Genus of trees in Myristicaceae family

Myristica is a genus of trees in the family Myristicaceae. There are over 150 species, distributed in Asia and the western Pacific as far as Vanuatu.

The type species of the genus, and the most economically important member, is Myristica fragrans (the nutmeg tree), from which mace is also derived.

==Etymology==
The name Myristica is from the Greek adjective myristikos, meaning ‘fragrant, for anointing’, referring to its early use.
The adjective is from the noun μύρον myron (‘perfume, ointment, anointing oil’).

==Description==
All or nearly all species are dioecious. Knuth (1904) however cites a report of trees being male in their sex expression when young and female
later. Perianth of one whorl of three largely united segments. Stamens two to thirty, partly or wholly united. The ovary is superior, consisting of a single uniovulate carpel.
Species in this genus use secondary pollen presentation (pollen presentation in the flower which does not use an anther), the type of which is Pollenhaufen (German for ‘pollen-heap’), where pollen is in an exposed heap at the base of the flower.

Stored records:
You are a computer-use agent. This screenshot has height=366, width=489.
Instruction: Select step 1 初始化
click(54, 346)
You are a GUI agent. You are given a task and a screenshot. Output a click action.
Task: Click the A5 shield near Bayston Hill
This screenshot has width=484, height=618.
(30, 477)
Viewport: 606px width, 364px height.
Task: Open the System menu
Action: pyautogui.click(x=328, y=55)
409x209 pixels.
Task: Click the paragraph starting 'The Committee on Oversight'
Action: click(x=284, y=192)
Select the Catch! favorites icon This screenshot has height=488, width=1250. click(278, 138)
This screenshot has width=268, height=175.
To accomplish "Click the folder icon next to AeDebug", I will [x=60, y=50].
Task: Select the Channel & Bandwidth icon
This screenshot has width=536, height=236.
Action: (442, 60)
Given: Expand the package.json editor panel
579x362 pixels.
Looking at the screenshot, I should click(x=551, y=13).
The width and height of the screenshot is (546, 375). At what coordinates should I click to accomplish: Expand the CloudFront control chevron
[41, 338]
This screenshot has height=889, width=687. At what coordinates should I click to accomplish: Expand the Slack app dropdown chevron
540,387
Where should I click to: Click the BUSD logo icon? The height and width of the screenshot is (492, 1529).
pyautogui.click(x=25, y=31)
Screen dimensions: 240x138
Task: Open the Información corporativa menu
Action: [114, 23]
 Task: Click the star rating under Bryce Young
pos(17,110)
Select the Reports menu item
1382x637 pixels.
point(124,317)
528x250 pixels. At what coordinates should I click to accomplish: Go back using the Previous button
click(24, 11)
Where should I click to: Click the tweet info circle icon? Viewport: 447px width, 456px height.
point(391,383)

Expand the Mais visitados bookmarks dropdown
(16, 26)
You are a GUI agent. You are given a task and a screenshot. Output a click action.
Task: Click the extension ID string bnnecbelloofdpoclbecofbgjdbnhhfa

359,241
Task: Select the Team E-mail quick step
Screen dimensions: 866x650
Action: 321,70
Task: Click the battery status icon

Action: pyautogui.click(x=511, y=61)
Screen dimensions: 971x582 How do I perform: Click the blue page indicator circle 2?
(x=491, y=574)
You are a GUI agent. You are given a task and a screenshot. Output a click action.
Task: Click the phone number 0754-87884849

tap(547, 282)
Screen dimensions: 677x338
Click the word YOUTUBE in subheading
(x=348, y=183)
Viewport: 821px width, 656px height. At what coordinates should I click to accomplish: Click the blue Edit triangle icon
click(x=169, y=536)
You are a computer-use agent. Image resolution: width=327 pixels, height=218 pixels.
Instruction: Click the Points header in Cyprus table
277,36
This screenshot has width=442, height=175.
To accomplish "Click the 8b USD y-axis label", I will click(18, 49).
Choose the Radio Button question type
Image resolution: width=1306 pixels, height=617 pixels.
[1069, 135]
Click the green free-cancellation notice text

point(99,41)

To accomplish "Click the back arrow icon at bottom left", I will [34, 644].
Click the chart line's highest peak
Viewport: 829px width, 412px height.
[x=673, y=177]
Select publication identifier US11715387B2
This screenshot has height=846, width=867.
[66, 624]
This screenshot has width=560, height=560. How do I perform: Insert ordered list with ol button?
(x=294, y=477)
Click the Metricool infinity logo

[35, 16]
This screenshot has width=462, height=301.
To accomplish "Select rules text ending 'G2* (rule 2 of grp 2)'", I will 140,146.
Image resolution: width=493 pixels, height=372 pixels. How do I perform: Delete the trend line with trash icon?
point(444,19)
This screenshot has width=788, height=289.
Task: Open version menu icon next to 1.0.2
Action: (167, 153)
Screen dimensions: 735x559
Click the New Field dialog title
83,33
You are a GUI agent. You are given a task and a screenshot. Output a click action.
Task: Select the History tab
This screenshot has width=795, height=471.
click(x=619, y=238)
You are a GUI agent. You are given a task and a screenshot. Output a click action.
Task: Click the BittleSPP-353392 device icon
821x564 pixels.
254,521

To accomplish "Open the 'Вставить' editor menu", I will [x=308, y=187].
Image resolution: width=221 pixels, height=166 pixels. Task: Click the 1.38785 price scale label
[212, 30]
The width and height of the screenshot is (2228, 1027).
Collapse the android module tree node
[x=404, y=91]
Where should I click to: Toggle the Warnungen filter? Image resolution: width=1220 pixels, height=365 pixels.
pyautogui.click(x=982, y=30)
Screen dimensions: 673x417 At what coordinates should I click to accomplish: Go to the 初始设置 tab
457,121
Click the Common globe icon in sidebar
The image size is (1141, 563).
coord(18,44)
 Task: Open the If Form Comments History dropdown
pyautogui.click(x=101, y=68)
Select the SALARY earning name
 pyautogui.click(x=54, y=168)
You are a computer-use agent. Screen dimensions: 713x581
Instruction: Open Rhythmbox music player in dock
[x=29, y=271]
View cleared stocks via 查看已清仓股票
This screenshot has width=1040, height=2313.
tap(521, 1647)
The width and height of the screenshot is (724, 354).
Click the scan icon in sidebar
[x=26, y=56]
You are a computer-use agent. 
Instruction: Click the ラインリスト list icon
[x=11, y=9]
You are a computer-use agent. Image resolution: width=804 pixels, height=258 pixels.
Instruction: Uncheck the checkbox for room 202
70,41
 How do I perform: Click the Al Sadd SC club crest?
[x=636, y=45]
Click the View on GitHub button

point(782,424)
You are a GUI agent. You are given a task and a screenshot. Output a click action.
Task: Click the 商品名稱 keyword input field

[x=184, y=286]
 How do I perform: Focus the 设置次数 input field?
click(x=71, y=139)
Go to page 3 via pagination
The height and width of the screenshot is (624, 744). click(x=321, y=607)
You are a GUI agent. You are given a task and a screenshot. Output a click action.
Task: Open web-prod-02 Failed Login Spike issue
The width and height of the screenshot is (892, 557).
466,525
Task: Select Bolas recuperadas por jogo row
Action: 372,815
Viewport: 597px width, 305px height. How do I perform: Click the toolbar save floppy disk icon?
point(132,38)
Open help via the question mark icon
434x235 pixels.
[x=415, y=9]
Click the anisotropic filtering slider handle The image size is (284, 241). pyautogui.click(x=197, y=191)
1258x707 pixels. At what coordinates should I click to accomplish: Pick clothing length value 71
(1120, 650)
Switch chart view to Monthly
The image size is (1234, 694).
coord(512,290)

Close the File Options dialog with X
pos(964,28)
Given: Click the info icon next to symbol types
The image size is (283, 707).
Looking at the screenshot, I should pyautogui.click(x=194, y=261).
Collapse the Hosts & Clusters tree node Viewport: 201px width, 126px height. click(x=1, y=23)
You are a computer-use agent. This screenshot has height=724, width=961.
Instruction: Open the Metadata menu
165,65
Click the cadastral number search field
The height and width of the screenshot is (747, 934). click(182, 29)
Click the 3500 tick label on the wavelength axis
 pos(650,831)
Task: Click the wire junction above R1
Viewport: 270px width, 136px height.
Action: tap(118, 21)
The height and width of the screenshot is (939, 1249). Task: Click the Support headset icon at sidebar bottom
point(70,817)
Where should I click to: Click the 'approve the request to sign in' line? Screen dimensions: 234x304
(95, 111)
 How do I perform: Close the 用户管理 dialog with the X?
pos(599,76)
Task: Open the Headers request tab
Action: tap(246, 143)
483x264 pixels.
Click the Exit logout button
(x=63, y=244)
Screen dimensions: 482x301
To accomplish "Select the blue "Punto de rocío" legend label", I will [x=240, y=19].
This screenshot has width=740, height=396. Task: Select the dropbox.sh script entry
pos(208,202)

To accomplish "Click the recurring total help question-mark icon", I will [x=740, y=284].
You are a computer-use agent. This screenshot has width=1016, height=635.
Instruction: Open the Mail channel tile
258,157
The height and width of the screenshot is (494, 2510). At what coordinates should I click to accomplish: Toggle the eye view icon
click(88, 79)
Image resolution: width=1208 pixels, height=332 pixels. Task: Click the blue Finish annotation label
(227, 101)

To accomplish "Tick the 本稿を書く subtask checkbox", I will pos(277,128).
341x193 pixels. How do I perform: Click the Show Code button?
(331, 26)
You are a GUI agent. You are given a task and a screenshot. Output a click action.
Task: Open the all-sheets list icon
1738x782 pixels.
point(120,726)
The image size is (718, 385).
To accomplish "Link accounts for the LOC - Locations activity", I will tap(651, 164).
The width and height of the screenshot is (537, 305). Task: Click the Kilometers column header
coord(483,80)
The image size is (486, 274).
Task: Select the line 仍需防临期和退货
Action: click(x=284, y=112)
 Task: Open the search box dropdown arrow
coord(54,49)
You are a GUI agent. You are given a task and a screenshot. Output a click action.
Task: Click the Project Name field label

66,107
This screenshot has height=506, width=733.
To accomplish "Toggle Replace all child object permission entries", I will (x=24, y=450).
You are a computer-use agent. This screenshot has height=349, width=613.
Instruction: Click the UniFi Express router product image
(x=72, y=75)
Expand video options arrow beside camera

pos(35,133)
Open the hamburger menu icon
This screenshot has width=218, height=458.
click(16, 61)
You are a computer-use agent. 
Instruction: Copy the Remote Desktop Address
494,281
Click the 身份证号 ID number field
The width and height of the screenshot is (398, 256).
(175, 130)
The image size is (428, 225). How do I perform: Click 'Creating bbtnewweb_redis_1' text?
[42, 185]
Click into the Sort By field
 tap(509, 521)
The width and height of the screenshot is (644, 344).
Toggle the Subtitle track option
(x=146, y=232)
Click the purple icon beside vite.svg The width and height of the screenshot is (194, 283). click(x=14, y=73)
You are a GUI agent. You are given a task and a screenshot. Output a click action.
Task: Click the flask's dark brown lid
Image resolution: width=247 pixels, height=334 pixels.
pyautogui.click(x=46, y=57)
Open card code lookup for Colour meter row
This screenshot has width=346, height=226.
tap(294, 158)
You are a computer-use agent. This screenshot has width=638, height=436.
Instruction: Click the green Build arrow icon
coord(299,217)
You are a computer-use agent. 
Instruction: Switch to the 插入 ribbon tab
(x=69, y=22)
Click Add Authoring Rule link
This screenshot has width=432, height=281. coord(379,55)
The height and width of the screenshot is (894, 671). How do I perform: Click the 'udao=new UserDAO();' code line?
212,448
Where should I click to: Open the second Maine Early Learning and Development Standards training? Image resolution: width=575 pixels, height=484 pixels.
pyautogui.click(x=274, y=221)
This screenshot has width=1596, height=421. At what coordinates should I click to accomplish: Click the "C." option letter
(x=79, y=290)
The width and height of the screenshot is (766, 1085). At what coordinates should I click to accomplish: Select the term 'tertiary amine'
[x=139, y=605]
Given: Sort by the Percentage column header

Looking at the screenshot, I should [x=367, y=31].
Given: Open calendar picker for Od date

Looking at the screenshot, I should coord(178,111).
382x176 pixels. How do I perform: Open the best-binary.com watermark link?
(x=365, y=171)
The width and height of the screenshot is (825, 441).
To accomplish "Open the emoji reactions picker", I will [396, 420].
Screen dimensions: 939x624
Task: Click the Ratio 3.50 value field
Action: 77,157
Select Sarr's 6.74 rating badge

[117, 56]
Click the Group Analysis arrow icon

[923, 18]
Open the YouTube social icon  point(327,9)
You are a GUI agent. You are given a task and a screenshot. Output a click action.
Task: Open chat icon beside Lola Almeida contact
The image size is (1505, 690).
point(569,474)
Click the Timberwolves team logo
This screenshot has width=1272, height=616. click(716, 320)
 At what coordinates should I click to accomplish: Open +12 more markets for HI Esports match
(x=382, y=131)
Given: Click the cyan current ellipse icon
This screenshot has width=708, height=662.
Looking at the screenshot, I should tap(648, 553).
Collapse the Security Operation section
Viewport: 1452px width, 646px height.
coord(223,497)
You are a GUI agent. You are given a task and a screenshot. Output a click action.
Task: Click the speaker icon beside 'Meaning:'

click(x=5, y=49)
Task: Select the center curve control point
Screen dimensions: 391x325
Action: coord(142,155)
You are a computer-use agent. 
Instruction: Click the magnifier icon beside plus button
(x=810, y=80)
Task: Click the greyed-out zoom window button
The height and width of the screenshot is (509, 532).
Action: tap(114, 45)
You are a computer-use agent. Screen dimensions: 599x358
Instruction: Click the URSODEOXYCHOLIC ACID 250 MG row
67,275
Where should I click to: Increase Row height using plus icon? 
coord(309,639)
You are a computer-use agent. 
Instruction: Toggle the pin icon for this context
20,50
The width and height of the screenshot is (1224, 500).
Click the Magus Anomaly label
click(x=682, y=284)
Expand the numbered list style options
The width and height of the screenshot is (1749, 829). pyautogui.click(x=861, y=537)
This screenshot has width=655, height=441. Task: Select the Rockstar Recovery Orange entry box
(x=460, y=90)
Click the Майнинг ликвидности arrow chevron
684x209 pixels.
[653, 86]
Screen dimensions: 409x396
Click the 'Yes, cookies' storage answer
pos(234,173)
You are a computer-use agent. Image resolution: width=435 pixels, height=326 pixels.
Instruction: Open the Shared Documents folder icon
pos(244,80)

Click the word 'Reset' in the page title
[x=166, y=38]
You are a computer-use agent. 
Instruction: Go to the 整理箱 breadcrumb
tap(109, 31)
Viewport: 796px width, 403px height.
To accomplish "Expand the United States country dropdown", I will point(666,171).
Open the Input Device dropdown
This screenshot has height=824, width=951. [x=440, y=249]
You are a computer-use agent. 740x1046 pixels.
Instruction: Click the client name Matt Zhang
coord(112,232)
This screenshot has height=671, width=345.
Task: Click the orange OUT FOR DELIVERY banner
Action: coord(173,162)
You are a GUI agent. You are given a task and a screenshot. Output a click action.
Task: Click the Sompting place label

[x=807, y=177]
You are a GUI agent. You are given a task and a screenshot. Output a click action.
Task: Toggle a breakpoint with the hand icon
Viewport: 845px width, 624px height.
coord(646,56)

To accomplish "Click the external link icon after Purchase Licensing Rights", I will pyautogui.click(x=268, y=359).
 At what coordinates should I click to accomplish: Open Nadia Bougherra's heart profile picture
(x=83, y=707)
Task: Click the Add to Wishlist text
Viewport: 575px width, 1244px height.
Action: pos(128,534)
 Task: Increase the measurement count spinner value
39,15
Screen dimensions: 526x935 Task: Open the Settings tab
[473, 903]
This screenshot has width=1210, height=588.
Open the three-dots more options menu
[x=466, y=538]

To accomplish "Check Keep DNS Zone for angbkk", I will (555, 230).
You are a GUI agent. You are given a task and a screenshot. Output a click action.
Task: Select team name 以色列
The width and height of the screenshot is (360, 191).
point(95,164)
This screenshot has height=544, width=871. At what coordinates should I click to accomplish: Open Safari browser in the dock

## TASK STATEMENT
Pick up the text on the Myristica tree genus after its last sentence and continue it.

## ANSWER FOR THE TASK
==Selected species==

There are 172 accepted Myristica species as of April 2021 according to Plants of the World Online.
Selected species include:

- Myristica alba W.J.de Wilde
- Myristica andamanica Hook.f.
- Myristica arfakensis W.J.de Wilde
- Myristica argentea Warb.
- Myristica atrescens W.J.de Wilde
- Myristica basilanica W.J.de Wilde
- Myristica beddomei King
- Myristica brachypoda W.J.de Wilde
- Myristica brevistipes W.J.de Wilde
- Myristica buchneriana Warb.
- Myristica byssacea W.J.de Wilde
- Myristica ceylanica A.DC.
- Myristica cinnamomea King
- Myristica coacta W.J.de Wilde
- Myristica colinridsdalei W.J.de Wilde
- Myristica conspersa W.J.de Wilde
- Myristica corticata W.J.de Wilde
- Myristica crassa King
- Myristica dactyloides Gaertn.
- Myristica dasycarpa W.J.de Wilde
- Myristica depressa W.J.de Wilde
- Myristica devogelii W.J.de Wilde
- Myristica elliptica Wall. ex Hook.f. & Thomson
- Myristica extensa W.J.de Wilde
- Myristica fasciculata W.J.de Wilde
- Myristica filipes W.J.de Wilde
- Myristica fissurata W.J.de Wilde
- Myristica flavovirens W.J.de Wilde
- Myristica fragrans Houtt.
- Myristica frugifera W.J.de Wilde
- Myristica gigantea King
- Myristica gillespieana A.C.Sm.
- Myristica globosa Warb.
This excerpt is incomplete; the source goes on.